Streit um Park- und Kita-Gebühren

Die mehrheitlich beschlossenen Magistratspläne trafen in der Gießener Stadtverordnetenversammlung auf heftigen Widerstand bei der Opposition. Vor allem am Zeitpunkt wurde Kritik geübt.
Gießen . Beim Thema Parkgebühren kochen die Emotionen schnell hoch. Das zeigte sich auch bei der Stadtverordnetenversammlung am Donnerstagabend. Die letztlich mit den Stimmen der Koalitionsparteien sowie von Gigg+Volt und Die Partei beschlossene Änderung der Gebührenordnung wurde von den Gegnern bei CDU, FDP und Freien Wählern scharf kritisiert. Dass Parken in weiten Teilen teurer wird, sei »in Zeiten explodierender Energiepreise« die falsche Entscheidung, beklagte der FDP-Fraktionsvorsitzende Dominik Erb mit Blick auf die Situation der Haushalte. Während der FW-Vorsitzende Heiner Geißler der Stadtkoalition vorwarf, dem »Gießener Einzelhandel zu schaden«, da künftig gerade Einkäufer von außerhalb eher einen Bogen um Gießen machen würden.
»Richtiges Signal?«
Zur angespannten Stimmung im großen Saal der Kongresshalle trug auch bei, dass die Kita-Gebühren für viele Familien steigen werden. Was vor allem bei der FDP auf heftigen Widerstand trifft, bei der Dr. Klaus Dieter Greilich von einer »unsozialen« und »familienfeindlichen« Vorgehensweise sprach. Alle übrigen Fraktionen stimmten jedoch für den Antrag des Magistrats auf Änderung der Kita-Gebührensatzung. Demnach sind künftig erst ab einem monatlichen Nettoeinkommen von 1500 Euro Beträge für die Kinderbetreuung zu bezahlen. Dafür muss in den neu gestaffelten Einkommensklassen darüber in Zukunft jeweils zehn Prozent mehr gezahlt werden.

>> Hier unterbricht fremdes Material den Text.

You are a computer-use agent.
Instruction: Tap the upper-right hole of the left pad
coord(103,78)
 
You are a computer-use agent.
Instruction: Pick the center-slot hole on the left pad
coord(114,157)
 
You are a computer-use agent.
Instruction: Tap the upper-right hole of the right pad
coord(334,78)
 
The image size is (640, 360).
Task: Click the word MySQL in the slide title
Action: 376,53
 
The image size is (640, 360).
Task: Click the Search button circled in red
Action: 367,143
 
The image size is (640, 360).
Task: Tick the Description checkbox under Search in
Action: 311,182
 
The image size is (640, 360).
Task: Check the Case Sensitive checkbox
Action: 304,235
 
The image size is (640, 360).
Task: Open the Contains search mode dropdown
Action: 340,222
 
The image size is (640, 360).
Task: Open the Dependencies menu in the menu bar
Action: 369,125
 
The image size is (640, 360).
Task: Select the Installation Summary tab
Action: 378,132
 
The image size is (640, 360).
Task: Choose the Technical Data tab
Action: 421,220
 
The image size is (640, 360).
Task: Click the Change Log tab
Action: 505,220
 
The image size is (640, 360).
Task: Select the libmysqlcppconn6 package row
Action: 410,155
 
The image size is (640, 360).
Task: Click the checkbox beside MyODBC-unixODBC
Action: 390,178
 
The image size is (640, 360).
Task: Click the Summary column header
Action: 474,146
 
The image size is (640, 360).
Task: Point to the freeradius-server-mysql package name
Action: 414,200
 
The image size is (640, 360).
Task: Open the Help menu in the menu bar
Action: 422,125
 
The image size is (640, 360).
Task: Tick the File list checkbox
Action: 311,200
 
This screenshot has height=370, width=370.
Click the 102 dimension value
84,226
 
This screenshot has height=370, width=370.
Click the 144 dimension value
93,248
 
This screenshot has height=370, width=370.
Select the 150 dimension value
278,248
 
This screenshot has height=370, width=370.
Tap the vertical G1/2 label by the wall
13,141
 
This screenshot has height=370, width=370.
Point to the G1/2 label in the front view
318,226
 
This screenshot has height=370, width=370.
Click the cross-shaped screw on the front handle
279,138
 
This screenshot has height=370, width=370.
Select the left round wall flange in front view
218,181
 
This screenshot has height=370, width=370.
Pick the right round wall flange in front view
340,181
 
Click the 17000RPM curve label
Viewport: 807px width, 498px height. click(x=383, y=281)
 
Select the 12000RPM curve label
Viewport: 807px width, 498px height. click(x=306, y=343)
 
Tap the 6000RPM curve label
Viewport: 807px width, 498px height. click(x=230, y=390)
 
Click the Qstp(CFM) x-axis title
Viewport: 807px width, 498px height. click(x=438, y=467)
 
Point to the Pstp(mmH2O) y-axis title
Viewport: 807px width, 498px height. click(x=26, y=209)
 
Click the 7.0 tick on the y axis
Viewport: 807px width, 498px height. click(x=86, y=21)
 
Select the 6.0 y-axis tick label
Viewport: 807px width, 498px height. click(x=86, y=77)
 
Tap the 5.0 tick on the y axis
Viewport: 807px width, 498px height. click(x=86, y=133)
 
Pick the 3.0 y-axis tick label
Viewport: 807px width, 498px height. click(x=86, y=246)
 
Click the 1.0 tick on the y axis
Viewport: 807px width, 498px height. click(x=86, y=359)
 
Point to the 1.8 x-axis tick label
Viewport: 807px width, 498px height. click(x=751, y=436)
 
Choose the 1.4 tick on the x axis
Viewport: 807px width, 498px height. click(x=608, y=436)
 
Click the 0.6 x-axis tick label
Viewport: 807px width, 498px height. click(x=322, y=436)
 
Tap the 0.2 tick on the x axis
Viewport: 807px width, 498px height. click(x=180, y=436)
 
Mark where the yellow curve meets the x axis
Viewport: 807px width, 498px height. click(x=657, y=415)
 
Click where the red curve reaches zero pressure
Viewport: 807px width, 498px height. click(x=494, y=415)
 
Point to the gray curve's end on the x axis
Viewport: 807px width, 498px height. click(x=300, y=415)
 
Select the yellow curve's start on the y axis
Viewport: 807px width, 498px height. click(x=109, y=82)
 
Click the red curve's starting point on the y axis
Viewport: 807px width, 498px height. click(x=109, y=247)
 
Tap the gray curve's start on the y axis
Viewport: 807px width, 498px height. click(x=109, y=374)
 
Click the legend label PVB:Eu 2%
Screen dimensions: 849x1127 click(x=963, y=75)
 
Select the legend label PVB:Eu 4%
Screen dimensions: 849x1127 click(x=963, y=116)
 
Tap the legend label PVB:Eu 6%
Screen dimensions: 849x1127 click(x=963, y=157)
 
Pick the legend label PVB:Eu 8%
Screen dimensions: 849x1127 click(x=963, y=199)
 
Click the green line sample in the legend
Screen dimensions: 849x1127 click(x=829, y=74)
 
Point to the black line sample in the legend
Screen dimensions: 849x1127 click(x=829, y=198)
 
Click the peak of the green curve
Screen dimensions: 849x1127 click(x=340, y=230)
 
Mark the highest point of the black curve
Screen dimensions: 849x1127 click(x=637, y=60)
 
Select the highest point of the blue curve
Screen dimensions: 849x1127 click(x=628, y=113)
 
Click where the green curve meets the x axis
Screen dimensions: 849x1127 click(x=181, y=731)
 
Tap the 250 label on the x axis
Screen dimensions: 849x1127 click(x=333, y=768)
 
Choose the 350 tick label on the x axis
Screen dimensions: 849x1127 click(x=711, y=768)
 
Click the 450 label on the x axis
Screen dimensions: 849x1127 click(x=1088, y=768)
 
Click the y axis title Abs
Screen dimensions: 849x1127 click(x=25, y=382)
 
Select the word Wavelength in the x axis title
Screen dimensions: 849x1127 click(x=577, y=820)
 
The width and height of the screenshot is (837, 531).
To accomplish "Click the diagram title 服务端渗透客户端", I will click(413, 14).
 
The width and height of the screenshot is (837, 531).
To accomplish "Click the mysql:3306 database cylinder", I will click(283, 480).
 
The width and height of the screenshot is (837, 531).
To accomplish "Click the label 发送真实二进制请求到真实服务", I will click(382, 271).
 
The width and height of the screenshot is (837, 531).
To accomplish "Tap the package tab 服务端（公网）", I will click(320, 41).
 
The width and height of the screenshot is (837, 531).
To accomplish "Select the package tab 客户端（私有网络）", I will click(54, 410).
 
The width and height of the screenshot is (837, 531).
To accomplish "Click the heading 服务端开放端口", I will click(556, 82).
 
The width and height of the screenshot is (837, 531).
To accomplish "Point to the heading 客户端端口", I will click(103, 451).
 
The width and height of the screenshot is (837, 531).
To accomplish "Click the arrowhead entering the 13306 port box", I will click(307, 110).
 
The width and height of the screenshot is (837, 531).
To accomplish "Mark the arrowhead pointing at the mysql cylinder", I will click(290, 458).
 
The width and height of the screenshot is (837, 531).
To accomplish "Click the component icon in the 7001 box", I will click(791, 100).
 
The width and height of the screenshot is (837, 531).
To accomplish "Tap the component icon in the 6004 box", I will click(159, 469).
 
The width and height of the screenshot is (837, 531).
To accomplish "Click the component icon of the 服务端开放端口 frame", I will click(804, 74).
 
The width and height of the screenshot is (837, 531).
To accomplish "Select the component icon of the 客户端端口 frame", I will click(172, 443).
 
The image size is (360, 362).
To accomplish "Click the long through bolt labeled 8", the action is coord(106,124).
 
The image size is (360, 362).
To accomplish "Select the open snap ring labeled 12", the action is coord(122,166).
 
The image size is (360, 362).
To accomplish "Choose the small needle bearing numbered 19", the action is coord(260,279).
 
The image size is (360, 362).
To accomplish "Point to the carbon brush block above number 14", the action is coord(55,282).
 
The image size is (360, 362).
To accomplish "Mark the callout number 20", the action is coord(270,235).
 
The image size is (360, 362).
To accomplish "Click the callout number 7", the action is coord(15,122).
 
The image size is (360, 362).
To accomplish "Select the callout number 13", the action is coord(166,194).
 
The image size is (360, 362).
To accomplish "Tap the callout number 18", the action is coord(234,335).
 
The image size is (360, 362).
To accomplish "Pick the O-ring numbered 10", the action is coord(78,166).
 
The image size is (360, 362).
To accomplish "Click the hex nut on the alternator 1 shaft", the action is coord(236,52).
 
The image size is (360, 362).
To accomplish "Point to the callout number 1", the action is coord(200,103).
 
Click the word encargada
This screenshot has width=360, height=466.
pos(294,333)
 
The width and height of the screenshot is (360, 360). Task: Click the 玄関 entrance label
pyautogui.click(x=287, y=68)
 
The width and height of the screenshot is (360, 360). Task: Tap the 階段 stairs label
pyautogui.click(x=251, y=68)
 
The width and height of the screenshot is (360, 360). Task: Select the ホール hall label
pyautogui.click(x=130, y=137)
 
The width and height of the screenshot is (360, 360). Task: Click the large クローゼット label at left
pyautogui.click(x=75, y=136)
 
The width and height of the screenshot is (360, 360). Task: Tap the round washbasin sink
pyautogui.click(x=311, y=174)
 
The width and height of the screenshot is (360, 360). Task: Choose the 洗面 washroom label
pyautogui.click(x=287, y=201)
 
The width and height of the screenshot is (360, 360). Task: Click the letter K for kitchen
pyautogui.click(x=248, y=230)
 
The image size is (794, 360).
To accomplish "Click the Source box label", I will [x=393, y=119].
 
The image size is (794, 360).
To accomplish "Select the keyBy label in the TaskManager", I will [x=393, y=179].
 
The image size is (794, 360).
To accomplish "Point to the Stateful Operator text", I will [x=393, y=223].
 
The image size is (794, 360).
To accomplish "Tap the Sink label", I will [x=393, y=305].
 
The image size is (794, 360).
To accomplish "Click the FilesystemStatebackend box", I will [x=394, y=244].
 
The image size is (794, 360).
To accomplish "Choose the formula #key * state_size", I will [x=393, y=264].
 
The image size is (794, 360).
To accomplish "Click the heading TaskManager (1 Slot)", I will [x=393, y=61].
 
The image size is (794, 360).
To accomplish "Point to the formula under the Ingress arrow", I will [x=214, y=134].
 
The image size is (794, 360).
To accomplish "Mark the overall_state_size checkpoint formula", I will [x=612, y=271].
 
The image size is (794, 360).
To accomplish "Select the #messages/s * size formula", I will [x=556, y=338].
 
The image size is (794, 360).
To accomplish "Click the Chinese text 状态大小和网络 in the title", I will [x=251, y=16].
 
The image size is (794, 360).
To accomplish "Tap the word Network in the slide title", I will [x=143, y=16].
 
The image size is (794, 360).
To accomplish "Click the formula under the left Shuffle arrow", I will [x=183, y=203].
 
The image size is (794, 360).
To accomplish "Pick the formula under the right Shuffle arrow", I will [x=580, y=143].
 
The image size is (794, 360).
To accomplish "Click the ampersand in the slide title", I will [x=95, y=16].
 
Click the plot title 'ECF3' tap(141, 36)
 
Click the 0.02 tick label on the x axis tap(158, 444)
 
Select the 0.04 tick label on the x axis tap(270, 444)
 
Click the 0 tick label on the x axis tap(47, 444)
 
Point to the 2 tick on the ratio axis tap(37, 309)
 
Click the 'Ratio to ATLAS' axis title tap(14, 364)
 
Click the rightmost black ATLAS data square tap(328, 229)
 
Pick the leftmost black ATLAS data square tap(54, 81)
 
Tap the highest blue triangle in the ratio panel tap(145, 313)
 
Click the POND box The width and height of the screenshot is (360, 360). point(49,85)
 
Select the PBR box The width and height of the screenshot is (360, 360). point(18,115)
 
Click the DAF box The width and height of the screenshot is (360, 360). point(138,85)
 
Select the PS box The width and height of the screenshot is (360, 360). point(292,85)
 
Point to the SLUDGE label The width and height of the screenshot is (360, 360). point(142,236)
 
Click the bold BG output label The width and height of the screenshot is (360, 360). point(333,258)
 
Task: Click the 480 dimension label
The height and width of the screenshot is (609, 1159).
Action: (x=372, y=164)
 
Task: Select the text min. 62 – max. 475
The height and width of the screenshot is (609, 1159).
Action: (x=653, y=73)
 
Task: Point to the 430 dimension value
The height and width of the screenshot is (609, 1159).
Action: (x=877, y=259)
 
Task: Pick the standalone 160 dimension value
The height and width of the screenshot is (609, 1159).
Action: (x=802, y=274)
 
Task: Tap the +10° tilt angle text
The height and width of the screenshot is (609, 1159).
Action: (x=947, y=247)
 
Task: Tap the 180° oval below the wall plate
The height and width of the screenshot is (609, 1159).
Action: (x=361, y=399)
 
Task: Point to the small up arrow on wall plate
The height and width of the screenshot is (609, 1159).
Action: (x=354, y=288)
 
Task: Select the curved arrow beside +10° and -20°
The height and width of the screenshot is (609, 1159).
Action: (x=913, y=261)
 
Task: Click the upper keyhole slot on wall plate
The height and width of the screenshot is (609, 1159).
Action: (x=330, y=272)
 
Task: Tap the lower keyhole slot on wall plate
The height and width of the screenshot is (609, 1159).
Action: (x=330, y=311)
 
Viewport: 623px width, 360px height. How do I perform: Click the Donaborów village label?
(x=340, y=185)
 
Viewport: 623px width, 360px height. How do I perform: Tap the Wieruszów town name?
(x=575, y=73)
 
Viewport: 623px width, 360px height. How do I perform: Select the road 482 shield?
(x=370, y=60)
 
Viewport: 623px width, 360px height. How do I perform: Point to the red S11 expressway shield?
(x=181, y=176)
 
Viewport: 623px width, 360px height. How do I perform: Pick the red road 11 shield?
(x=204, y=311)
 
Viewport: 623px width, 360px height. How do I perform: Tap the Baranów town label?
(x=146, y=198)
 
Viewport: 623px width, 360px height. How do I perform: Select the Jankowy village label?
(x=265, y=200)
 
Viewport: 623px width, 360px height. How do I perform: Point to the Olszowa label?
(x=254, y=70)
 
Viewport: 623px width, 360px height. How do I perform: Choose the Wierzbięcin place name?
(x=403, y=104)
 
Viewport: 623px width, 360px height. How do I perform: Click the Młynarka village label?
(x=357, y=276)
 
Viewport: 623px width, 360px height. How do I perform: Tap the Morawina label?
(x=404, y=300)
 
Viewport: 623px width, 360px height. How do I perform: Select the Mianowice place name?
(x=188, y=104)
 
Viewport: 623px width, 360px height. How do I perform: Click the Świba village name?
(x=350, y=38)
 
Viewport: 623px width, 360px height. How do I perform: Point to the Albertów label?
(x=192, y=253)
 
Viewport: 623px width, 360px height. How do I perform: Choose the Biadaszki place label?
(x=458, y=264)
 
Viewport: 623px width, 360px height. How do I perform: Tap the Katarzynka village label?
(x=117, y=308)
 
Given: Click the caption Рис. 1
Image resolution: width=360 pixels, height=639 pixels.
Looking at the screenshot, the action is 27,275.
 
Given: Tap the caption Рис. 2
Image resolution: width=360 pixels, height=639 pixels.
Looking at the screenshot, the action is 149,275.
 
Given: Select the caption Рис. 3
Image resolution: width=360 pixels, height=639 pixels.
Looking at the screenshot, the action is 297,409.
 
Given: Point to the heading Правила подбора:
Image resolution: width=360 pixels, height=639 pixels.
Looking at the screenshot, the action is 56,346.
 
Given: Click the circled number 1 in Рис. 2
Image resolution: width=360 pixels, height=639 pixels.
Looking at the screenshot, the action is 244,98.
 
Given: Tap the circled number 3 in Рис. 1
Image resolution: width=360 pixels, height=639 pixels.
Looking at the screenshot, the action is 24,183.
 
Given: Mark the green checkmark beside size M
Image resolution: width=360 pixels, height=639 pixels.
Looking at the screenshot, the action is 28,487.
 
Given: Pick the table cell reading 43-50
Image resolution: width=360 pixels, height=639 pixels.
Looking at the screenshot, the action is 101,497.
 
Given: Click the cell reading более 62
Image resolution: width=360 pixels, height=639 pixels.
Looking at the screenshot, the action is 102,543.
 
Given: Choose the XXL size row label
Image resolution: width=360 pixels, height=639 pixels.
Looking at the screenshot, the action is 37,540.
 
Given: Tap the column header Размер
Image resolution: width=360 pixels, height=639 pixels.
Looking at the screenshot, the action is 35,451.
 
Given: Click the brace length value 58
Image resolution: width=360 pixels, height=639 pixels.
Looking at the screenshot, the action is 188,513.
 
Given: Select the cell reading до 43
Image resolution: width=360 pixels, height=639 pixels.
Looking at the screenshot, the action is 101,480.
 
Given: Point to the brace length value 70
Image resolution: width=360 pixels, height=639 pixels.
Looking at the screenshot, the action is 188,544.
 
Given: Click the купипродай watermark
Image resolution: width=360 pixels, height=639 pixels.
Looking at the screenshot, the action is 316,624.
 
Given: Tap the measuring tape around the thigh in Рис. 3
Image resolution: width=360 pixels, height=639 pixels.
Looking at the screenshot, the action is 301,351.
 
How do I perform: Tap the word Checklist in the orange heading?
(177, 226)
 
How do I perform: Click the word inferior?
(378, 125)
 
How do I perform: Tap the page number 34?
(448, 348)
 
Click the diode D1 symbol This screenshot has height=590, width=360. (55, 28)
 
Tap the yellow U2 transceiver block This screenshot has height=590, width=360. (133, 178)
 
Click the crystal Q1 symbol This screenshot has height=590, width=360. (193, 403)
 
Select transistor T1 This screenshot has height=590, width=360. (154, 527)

Für deutlich mehr Aufregung sorgte aber zumindest am Donnerstag die Verteuerung der Parkgebühren. »Ist das tatsächlich das richtige Signal zur richtigen Zeit?«, wollte der CDU-Fraktionsvorsitzende Klaus Peter Möller wissen. Zudem missfällt ihm, dass zahlreiche Bürger für einen Stellplatz vor ihrem eigenen Haus auch noch Geld bezahlen müssten. Als Beispiele für weitere »Opfer« der Erhöhung nannte Dominik Erb die Justiz-Angestellten und THM-Angehörigen in der Ringallee, die schließlich berufs- und studienbedingt auf die Parkplätze angewiesen seien. Zudem rief er in Erinnerung, wie schlecht es um ÖPNV-Verbindungen vom Umland in die Stadt häufig bestellt ist. Besonders in Rage war Heiner Geißler, der einwarf, dass ein Großteil der Einkäufe in der Innenstadt aufgrund des Gewichts mit dem Auto nach Hause gebracht werden müsste. Dem stellte Bürgermeister Alexander Wright (Grüne) entgegen, dass 40 Prozent ihr Auto nehmen, obwohl sie eigentlich nur eine Wegstrecke von weniger als fünf Kilometer fahren. »Und davon müssen wir weg«, verteidigte er die Pläne.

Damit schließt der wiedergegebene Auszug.